> [Instruções do exercício]
Cite na íntegra e sem alterações o texto sobre a final masculina dos 100 metros nos Jogos de Paris-2024.

Enviado especial do Observador em Paris, França

À primeira vista, a imagem que acompanha este texto pode parecer desfocada ou mesmo um borrão depois de rebentar. Não, não perca de vista esta imagem porque é “a” imagem destes Jogos de Paris-2024. Os EUA tiveram de esperar duas décadas para voltarem a celebrar um rei da velocidade entre o aparecimento de Usain Bolt e a falta de opções no próprio país. Faltava um herói, uma referência, alguém que pudesse fazer um desafio de peito aberto ao estatuto de homem mais rápido do mundo (isso do recorde não iremos nos próximos longos anos) sem acelerar apenas nas desculpas quando as coisas não corriam bem. Ele chegou.

Ao contrário do que aconteceu na véspera com a final feminina dos 100 metros, a masculina teve honras de pompa e circunstância como uma das provas rainhas da competição (porquê, não se sabe). Logo à entrada do Stade de France, as dezenas de voluntários foram distribuindo pulseiras a todos os adeptos que entravam no recinto. “O que é isto?”, perguntava-se. “Faz luz, depois de noite já vão perceber”, respondiam os voluntários. Nem eles sabiam ao certo o que seria a não ser que dava luz. Dava mesmo: minutos antes da decisão todas as luzes foram apagadas e as tais pulseiras brancas criaram o tal efeito pretendido qual concerto de Coldplay na última digressão que fizeram. Chegava o momento da verdade sem existir um favorito óbvio.

> [Conjunto de dados]
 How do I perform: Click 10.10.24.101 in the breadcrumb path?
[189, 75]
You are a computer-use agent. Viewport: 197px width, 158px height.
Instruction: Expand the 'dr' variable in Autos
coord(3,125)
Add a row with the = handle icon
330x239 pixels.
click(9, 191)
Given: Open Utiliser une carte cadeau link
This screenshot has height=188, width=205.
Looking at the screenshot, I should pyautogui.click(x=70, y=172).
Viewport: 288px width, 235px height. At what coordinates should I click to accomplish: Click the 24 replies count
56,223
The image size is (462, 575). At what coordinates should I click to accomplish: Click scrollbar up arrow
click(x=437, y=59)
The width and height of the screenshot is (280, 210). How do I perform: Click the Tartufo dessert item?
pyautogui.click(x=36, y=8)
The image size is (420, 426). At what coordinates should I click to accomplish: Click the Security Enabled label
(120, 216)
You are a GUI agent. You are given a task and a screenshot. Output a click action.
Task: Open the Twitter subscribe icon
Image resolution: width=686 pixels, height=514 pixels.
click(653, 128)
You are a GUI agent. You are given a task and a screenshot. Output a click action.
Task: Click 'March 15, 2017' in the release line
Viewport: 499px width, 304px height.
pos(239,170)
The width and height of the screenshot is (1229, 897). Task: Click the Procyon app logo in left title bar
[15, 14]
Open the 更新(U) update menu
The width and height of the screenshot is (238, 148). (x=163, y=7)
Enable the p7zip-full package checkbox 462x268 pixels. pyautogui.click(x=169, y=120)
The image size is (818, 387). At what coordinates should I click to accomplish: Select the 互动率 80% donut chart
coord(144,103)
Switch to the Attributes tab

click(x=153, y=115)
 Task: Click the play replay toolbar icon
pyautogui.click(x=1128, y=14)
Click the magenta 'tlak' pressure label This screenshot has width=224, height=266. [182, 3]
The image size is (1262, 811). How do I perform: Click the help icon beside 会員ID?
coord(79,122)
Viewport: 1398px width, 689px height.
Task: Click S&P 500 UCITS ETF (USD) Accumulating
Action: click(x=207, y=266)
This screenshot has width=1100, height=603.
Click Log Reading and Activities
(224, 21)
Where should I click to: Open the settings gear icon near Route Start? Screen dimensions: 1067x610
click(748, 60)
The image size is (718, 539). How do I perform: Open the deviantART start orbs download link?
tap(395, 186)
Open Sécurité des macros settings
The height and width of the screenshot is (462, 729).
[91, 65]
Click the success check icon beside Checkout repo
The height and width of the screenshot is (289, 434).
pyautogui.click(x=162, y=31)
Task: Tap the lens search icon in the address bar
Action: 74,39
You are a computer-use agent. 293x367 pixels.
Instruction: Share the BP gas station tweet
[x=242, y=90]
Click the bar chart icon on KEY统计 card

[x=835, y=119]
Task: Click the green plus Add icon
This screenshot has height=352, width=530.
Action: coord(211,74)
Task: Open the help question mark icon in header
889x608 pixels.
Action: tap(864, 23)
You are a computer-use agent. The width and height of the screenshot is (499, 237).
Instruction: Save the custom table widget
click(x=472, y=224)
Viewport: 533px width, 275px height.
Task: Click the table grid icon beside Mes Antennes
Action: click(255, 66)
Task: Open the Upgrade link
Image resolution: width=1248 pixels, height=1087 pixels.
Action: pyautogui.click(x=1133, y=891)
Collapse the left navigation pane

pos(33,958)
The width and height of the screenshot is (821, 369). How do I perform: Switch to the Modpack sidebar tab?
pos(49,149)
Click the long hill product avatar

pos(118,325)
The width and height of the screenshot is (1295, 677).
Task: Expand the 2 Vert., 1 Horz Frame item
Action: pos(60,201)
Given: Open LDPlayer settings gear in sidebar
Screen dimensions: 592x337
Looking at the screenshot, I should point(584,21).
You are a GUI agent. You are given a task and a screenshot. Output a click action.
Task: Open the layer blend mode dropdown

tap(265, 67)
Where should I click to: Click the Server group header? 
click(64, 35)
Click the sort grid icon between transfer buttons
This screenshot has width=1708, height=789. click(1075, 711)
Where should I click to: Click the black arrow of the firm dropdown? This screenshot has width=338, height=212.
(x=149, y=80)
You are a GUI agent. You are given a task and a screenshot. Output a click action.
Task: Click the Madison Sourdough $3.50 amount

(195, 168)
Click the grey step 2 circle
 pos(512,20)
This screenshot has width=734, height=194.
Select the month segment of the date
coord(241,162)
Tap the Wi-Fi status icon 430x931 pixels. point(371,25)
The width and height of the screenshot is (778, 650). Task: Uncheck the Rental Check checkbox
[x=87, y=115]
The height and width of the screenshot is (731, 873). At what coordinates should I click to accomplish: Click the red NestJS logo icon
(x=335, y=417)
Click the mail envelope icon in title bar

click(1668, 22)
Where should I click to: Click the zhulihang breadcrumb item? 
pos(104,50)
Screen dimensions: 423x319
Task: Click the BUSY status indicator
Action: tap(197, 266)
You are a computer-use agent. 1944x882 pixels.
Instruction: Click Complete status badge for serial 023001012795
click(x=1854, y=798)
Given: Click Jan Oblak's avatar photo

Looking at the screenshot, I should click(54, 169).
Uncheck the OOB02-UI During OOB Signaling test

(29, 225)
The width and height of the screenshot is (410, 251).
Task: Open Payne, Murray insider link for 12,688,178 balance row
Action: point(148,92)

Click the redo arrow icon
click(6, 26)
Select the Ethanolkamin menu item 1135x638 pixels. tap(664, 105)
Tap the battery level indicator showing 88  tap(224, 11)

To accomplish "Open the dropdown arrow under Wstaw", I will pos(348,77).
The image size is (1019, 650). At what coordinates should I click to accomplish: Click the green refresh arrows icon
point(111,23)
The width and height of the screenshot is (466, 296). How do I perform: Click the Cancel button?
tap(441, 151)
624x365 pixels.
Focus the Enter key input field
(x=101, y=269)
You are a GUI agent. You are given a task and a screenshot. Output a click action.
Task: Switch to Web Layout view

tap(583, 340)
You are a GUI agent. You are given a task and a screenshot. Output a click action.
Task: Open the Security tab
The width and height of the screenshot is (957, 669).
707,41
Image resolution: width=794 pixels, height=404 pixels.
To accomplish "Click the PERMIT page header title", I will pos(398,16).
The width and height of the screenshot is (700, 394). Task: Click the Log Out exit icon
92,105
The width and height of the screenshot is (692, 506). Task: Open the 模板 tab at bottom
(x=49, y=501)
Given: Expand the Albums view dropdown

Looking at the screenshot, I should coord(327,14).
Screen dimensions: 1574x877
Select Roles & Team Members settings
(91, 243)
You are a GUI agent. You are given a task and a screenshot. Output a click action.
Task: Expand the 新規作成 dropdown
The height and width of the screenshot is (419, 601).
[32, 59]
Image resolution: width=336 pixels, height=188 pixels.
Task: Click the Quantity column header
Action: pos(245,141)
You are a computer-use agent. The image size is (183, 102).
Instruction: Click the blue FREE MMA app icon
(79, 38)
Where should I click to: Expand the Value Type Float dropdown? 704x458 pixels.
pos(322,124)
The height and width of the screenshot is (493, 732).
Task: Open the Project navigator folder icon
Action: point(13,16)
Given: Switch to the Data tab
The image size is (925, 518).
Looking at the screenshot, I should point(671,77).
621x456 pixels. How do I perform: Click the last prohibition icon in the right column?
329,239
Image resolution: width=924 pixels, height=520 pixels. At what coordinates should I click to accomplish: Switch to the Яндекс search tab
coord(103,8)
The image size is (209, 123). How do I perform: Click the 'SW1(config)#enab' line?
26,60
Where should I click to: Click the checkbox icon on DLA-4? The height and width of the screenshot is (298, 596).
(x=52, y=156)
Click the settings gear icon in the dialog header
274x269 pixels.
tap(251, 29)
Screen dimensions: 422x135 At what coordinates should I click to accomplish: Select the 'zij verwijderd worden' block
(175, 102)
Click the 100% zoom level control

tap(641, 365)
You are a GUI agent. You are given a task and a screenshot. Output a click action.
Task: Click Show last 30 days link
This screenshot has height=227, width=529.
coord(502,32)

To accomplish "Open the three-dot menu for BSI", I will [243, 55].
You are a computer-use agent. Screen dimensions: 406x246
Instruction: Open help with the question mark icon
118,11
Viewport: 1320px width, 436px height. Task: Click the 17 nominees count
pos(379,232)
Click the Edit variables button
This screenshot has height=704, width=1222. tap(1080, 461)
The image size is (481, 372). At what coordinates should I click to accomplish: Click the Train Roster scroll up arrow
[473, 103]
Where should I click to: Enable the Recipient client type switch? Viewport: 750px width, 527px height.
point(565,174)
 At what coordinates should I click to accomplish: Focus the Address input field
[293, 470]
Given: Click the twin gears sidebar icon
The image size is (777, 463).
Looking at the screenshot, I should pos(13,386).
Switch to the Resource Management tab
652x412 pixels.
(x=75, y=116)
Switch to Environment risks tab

> [Resultado do exercício]
Enviado especial do Observador em Paris, França

À primeira vista, a imagem que acompanha este texto pode parecer desfocada ou mesmo um borrão depois de rebentar. Não, não perca de vista esta imagem porque é “a” imagem destes Jogos de Paris-2024. Os EUA tiveram de esperar duas décadas para voltarem a celebrar um rei da velocidade entre o aparecimento de Usain Bolt e a falta de opções no próprio país. Faltava um herói, uma referência, alguém que pudesse fazer um desafio de peito aberto ao estatuto de homem mais rápido do mundo (isso do recorde não iremos nos próximos longos anos) sem acelerar apenas nas desculpas quando as coisas não corriam bem. Ele chegou.

Ao contrário do que aconteceu na véspera com a final feminina dos 100 metros, a masculina teve honras de pompa e circunstância como uma das provas rainhas da competição (porquê, não se sabe). Logo à entrada do Stade de France, as dezenas de voluntários foram distribuindo pulseiras a todos os adeptos que entravam no recinto. “O que é isto?”, perguntava-se. “Faz luz, depois de noite já vão perceber”, respondiam os voluntários. Nem eles sabiam ao certo o que seria a não ser que dava luz. Dava mesmo: minutos antes da decisão todas as luzes foram apagadas e as tais pulseiras brancas criaram o tal efeito pretendido qual concerto de Coldplay na última digressão que fizeram. Chegava o momento da verdade sem existir um favorito óbvio.